THE DATA —
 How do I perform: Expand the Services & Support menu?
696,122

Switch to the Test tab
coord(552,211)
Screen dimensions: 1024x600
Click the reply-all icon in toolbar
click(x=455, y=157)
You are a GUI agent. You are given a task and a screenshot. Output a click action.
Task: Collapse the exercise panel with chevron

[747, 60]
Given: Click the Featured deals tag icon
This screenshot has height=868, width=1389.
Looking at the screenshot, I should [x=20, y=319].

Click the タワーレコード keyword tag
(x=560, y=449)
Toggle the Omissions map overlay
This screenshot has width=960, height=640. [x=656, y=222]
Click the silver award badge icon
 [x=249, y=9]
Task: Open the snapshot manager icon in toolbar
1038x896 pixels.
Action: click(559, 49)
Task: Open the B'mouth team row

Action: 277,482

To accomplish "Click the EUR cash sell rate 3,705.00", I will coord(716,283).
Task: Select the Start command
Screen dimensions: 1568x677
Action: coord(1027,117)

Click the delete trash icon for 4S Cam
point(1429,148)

REQUIREMENT —
Extract every line in the records above that contains the word "Open".

SOLVED PROBLEM —
Task: Open the snapshot manager icon in toolbar
Task: Open the B'mouth team row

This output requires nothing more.